◆ Bron
---*---

De welvaart is in deze wereld ongelijk verdeeld. Sommige mensen worden rijk geboren en anderen arm, en dat is een kwestie van geluk of pech hebben. Niemand kiest zijn eigen ouders uit. Je hoort vaak dat je met hard werken een succesvol en rijk mens kunt worden, een mythe die onlosmakelijk met Amerika en het kapitalisme is verbonden. De keerzijde daarvan is het wijdverbreide idee dat armoede ook je eigen schuld is. Had je maar beter je best moeten doen.
Stel je voor: je wordt geboren, je ouders zijn arm en staan elkaar naar het leven. Je komt op je tweede onder toezicht van jeugdzorg, vanaf je dertiende word je uit huis geplaatst en een paar jaar later kom je een tijdje in jeugddetentie terecht. Op je achttiende ga je werken, maar je betaalt geen premies aan de zorgverzekering, omdat niemand je ooit heeft uitgelegd hoe dat werkt. Je komt in de schulden, hebt geen geld, geen vast adres, geen contact met je ouders, en staat er grotendeels alleen voor, met een forse achterstand op je leeftijdgenoten.

---*---

◆ Gegevens
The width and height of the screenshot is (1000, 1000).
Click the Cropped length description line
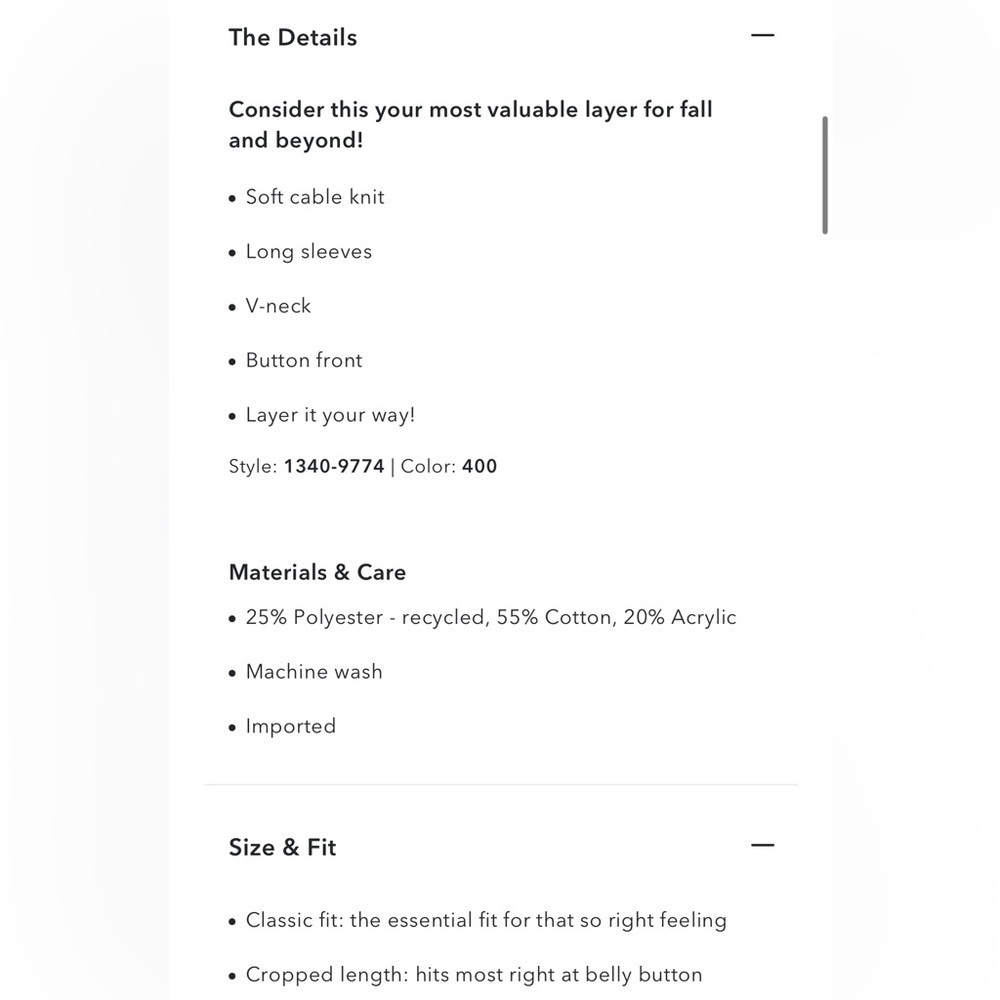[466, 974]
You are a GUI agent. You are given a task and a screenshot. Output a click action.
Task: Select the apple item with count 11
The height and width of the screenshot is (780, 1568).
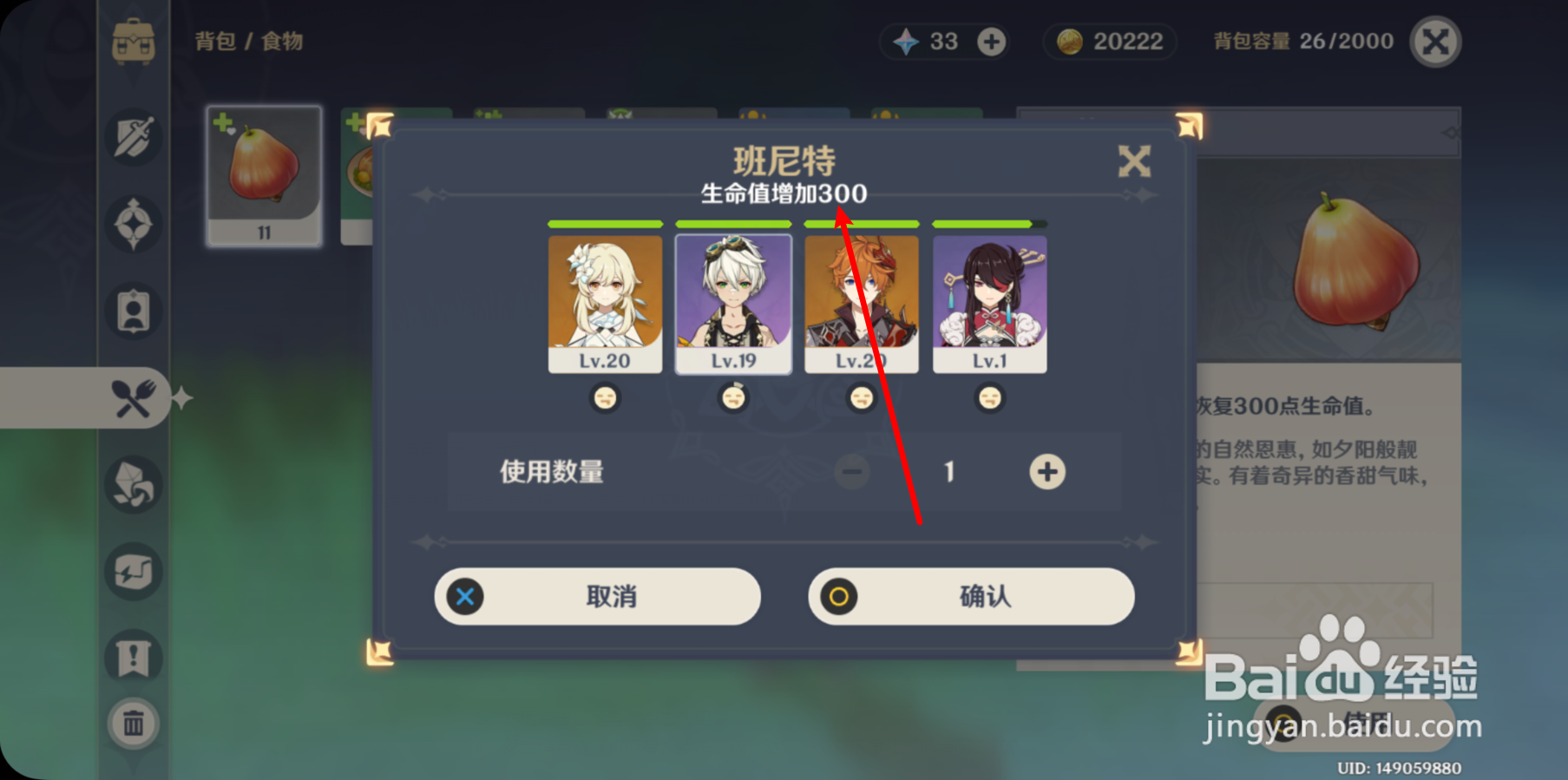point(264,176)
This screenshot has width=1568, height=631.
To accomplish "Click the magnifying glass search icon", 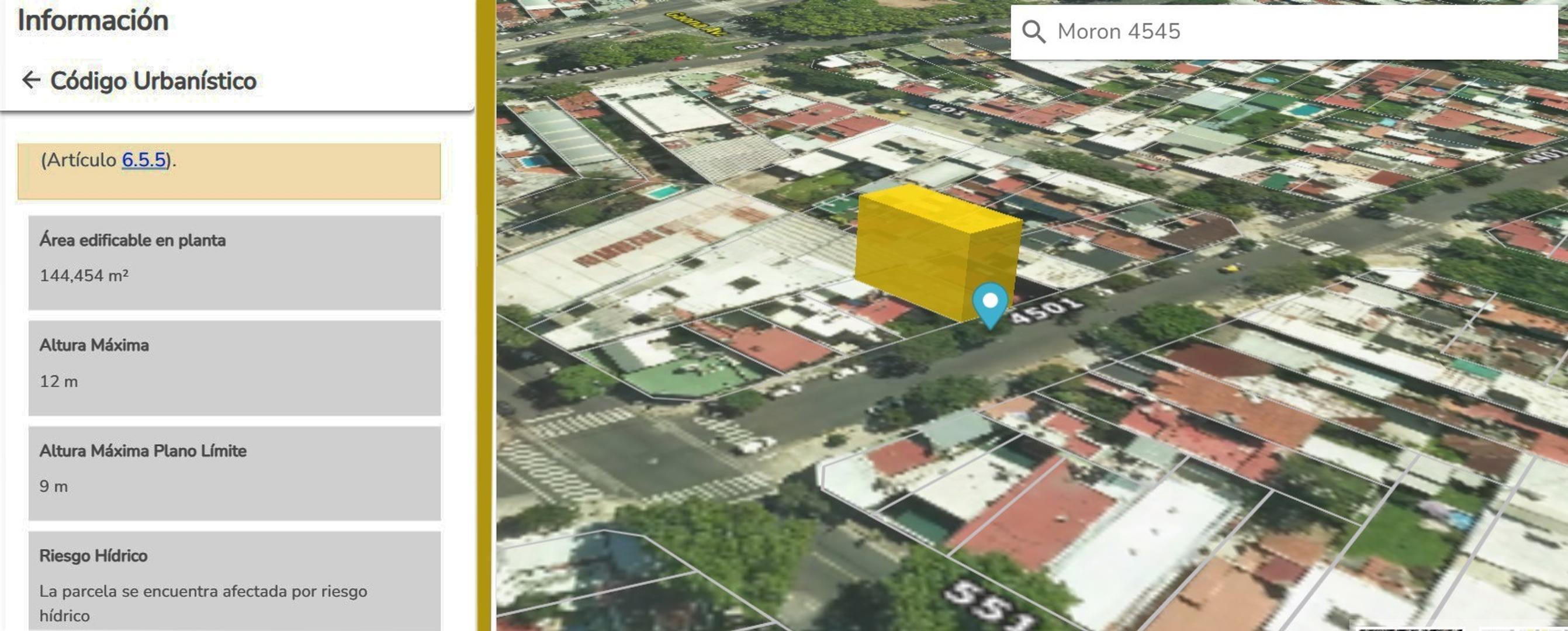I will 1034,32.
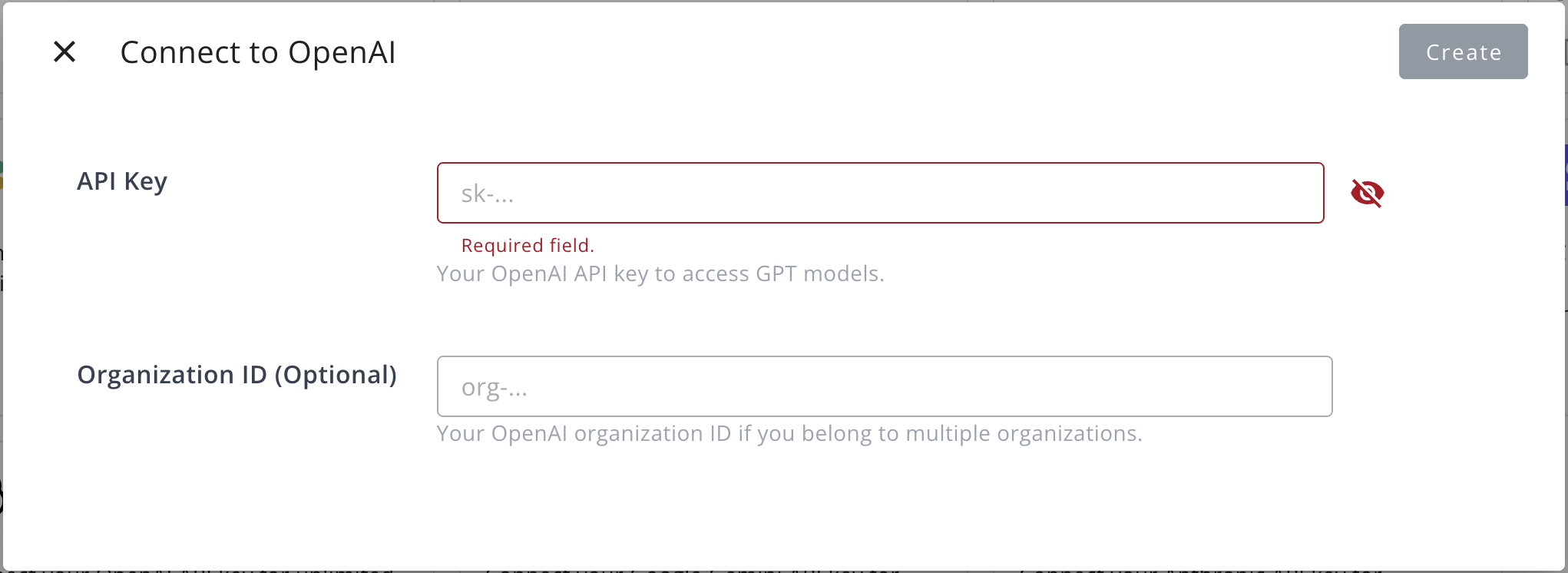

---*---

Kun je het stuk uit de tekst over ongelijke welvaart dat opent met de woorden rond "De welvaart is" en sluit met "best moeten doen." opnieuw weergeven, waarbij je "mythe" vervangt door "fabel"?

◆ Uitwerking
De welvaart is in deze wereld ongelijk verdeeld. Sommige mensen worden rijk geboren en anderen arm, en dat is een kwestie van geluk of pech hebben. Niemand kiest zijn eigen ouders uit. Je hoort vaak dat je met hard werken een succesvol en rijk mens kunt worden, een fabel die onlosmakelijk met Amerika en het kapitalisme is verbonden. De keerzijde daarvan is het wijdverbreide idee dat armoede ook je eigen schuld is. Had je maar beter je best moeten doen.